TEKS BERITA:
----------
Ilustrasi [Hasan Alhabshy]☆
Wilayah udara Indonesia ternyata sering dijadikan daerah latihan oleh pesawat tempur Singapura. Itu terjadi di utara Pulau Bintan, Kepulauan Riau.
Bukan hanya dengan Malaysia saja Indonesia harus bermasalah terkait pelanggaran batas wilayah. Diketahui, Singapura sering melakukan latihan pesawat tempurnya di ruang udara yang berada di Kepulauan Riau.
"Ya betul, itu terjadi di utara Pulau Bintan," ujar Komandan Lanud Tanjungpinang Letkol Pnb I Ketut Wahyu Wijaya saat dikonfirmasi, Sabtu (5/9/2015).
Sebenarnya ini berkaitan dengan perjanjian antara Indonesia dan Singapura tentang Military Training Areas (MTA). MTA merupakan wilayah udara Indonesia yang diperkenankan untuk latihan udara Singapura karena mereka tidak memiliki wilayah udara untuk latihan.
Menurut Ketut, perjanjian tersebut diatur dalam agreement between the goverment of the Republic of Indonesia and the Government of the Republic of Singapore on Military Training in Areas 1 and 2. Perjanjian tersebut ditandatangani oleh Jenderal TNI (Purn) Edi Sudrajat yang kala itu menjabat sebagai Menhankam dan Menhan Singapura saat itu Tony Tan. Kemudian perjanjian tersebut disahkan melalui Keppres No.8/1996.
----------
YANG DITANYAKAN:
**a)** Negara apa saja yang disebut dalam berita tentang latihan pesawat tempur Singapura di atas?
**b)** Melalui keputusan presiden nomor berapa perjanjian Indonesia dan Singapura itu disahkan, menurut berita tersebut?
**c)** Kutip bagian berita tersebut mulai dari "Sebenarnya ini berkaitan" dan berakhir pada "udara untuk latihan.".
Baris-baris data setelah berita ini tidak diperlukan.
----------
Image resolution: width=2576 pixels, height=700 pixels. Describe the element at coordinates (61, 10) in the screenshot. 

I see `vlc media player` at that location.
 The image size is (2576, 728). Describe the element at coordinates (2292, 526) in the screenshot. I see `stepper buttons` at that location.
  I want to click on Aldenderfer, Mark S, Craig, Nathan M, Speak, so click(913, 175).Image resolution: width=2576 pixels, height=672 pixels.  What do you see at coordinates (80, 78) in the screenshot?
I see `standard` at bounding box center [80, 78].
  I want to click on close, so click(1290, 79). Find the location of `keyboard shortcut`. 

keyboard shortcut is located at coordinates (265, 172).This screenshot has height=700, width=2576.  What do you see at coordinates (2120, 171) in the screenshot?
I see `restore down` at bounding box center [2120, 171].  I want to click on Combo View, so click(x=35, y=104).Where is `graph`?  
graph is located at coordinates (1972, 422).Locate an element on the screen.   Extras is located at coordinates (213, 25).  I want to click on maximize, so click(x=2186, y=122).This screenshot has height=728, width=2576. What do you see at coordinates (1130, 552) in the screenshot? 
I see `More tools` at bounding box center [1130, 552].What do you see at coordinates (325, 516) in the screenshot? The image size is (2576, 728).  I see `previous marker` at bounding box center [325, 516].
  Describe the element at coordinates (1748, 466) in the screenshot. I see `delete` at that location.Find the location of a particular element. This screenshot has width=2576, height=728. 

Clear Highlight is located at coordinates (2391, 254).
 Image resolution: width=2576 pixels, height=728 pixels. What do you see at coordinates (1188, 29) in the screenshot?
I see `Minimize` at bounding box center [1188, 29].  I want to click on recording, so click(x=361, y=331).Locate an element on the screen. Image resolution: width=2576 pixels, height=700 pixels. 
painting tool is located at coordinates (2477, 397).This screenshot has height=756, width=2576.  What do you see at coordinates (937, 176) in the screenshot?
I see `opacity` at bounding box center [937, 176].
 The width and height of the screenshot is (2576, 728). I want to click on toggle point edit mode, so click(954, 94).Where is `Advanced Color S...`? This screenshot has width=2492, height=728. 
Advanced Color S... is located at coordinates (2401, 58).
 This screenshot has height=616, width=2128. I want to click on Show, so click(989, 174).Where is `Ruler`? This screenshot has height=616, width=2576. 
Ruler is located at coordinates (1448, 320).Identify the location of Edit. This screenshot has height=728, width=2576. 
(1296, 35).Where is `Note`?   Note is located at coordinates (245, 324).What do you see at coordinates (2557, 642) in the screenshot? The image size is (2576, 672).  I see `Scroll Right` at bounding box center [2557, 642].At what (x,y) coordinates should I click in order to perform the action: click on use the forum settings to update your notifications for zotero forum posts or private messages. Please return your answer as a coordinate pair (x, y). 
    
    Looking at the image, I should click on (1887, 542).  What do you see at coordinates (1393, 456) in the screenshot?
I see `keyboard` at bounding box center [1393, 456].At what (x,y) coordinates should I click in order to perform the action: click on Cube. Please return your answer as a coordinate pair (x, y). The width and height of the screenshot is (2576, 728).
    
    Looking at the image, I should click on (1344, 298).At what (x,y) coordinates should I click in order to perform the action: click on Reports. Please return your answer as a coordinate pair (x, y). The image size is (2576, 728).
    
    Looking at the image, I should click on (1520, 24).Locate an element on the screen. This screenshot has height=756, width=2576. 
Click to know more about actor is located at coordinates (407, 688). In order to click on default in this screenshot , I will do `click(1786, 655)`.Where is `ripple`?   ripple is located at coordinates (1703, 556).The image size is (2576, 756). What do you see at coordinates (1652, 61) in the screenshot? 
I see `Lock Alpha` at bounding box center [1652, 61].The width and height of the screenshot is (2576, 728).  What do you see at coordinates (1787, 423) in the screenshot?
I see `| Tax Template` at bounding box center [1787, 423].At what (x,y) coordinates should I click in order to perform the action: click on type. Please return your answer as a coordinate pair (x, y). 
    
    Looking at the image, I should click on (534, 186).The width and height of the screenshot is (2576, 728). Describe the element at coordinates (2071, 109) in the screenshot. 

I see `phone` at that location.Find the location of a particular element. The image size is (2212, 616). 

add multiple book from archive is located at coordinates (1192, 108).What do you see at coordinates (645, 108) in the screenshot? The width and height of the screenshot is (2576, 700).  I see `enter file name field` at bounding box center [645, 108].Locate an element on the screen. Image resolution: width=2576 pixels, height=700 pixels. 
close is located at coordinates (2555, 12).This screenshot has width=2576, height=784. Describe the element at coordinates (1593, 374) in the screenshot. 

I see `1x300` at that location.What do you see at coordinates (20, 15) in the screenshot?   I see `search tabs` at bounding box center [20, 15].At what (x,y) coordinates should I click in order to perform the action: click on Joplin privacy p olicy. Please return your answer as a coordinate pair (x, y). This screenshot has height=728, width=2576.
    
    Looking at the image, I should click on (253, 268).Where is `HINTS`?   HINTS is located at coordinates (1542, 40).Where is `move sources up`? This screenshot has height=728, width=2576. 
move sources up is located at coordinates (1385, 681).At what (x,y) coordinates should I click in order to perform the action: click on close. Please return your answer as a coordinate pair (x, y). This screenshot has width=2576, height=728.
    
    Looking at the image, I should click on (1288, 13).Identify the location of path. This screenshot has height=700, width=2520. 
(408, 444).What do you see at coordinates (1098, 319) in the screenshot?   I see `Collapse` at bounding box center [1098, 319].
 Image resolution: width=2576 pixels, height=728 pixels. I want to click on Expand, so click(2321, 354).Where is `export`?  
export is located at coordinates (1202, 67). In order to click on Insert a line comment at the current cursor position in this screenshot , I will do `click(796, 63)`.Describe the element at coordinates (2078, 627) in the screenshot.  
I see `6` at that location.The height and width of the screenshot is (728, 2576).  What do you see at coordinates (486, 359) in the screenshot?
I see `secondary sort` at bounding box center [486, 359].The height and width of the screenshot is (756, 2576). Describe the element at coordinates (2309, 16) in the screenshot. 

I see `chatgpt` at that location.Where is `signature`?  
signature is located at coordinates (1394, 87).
----------
JAWABAN LATIHAN:
**a)** Indonesia, Singapura, Malaysia

**b)** Keppres No.8/1996.

**c)**
Sebenarnya ini berkaitan dengan perjanjian antara Indonesia dan Singapura tentang Military Training Areas (MTA). MTA merupakan wilayah udara Indonesia yang diperkenankan untuk latihan udara Singapura karena mereka tidak memiliki wilayah udara untuk latihan.